Montag, 9. April 2012

Na, bist du jetzt zufrieden Schlampe?

Ich habe mich so verändert. Äußerlich wie innerlich und Schuld bist nur du, du kleines Miststück.

Normalerweise würde ich heute Abend mit allen gemeinsam ausgehen. Wir würden durch die Straßen ziehen, lustig wild und frei sein und es würde mich niemand verurteilen. Es sind meine Freund sie lieben mich. N. würde mich hochheben, würde mich uunterbrochen zum Lachen bringen und mir einen Drink nach dem anderen ausgeben.

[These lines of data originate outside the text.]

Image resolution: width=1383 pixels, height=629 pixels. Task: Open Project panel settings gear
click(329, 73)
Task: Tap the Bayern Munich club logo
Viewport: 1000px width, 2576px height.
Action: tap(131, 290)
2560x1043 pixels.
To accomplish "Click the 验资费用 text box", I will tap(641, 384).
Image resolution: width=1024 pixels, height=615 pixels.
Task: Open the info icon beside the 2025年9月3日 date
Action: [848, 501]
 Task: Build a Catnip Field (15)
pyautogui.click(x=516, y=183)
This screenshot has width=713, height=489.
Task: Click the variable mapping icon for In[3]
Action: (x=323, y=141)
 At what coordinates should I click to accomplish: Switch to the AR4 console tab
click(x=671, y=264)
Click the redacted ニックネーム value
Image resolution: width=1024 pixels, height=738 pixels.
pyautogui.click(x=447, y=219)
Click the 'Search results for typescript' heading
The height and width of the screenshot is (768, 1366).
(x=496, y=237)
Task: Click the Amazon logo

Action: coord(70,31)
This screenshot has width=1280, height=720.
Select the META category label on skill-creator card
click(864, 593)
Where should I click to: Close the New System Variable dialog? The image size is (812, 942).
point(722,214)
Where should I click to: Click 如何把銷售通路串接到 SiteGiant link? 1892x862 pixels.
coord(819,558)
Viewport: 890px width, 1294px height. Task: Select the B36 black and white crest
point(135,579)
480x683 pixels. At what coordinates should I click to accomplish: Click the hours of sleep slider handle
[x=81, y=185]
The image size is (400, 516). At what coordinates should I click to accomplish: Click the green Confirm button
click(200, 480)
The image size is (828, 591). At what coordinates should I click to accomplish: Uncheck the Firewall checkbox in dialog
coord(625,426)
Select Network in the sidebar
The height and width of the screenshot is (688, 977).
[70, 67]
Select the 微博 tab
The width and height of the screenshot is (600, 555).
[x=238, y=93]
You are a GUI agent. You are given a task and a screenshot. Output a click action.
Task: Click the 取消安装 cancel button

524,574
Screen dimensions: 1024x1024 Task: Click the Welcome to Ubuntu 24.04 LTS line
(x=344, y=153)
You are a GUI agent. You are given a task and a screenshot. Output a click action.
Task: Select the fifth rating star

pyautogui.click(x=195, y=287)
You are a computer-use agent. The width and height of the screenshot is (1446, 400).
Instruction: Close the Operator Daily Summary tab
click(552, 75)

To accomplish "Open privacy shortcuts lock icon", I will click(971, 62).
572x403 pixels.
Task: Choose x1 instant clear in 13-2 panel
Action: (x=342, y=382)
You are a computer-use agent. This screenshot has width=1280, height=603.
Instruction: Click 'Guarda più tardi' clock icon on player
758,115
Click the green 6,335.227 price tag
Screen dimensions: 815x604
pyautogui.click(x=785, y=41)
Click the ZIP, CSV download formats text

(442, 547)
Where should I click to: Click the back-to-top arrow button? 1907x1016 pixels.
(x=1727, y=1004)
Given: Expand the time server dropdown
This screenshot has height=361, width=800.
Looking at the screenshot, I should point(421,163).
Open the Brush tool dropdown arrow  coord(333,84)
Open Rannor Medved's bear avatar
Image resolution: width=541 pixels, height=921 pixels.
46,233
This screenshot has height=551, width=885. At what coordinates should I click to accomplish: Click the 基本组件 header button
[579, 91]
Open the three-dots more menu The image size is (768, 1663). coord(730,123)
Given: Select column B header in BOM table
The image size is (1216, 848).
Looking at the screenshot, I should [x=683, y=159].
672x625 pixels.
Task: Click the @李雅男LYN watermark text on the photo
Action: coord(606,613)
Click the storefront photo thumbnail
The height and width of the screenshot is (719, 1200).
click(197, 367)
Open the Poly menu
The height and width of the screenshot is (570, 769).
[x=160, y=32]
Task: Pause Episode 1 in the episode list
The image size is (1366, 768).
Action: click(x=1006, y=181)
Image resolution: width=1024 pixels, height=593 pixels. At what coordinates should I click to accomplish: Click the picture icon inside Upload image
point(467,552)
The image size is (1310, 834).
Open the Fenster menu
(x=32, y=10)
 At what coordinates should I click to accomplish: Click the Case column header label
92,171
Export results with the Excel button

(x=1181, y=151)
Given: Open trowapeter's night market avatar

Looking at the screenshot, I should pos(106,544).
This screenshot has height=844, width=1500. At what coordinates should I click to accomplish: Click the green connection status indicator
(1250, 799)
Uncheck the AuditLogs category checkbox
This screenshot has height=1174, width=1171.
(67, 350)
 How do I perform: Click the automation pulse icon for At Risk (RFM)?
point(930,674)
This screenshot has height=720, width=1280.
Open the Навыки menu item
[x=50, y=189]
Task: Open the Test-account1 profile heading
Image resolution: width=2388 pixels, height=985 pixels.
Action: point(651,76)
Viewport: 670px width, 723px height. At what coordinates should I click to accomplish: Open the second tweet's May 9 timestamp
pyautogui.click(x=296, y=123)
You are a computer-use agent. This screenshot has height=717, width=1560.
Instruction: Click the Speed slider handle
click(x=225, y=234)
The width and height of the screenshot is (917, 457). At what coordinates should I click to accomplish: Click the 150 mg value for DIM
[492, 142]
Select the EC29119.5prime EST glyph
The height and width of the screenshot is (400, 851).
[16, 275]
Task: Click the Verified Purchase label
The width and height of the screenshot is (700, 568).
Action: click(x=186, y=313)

L. würde mich auf die Tanzfläche zerren und mit mir dortbleiben, bis ich meine Beine nicht mehr spüren kann. Und ich würde leben! Es genießen !
Dadurch, dass ihr mich so glücklich macht,würde ich schön sein, mein Lächeln würde mein Gesicht erstrahlen lassen, meine Figur würde schlank und zart aussehen, da mir nicht genug Zeit zum Essen bleiben würde. Ich würde mich wohl fühlen, wohl und glücklich. Rundum glücklich.

Ja, das würde ich..
Aber die Realität sieht heute etwas anders aus, denn heute machst du das alles du Schlampe !
Du hast dich in mein Leben gedrängt, es zerstört und hasst mich. Du bringst sie dazu mich zu hassen und das unbewusst und sie bemerken es nicht und was soll ich schon zu ihnen sagen :" Ihr beginnt mich zu hassen " ? Darauf wären ihre Antworten so oder so nur :" Stimmt doch gar nicht wir lieben dich"
Auch wenn sie es selbst noch nicht wissen, sind es Lügen. Bitterböse Lügen.

Denn die Realität sieht so aus und daran erkennt man, dass ihr auf sie gehört habt, dass ihr jetzt sie liebt:
Ich sitze auf der Bank im Wohnzimmer, und schreibe einen 14 Seiten langen Aufsatz. Durch die Langeweile wird er sogar 17 Seiten lang.
Ich weiß nicht was ich tun soll. Das Mädchen, dass sonst immer im Mittelpunkt gestanden hat und rund um die Uhr ihr Handy in der Hand hatte und Sms geschrieben hat, hat ihr Handy ausgeschalten.
Ich sehe auf mein Handy und frage mich wieviele Nachrichten wohl oben sein werden, wenn ich es einschalte. Ich tue es. 2. Ein Anruf in Abwesenheit und eine Sms von R-D.
Ich habe noch immer nichts zu tun und stopfe mir einen riesigen Schokohasen in den Mund. Er ist ungefähr so lang wie mein Unterarm.
Danach schäme ich mich. Ich schäme mich dafür, dass ich ihn verschlungen habe wie nichts. Als wäre er eine Karotte.
Ich fühle mich nicht wohl. Bin fertig. Sehe Fett auf meinem Körper und weiß nicht mehr was ich tun soll.
Ich will am liebsten ins Fitnesstudio, Kopfhörer auf und mir all den Frust von der Seele laufen.
Doch mein Abo beginnt noch nicht. Ich kann nichts tun außer hier sitzen, während sie mich ersetzt.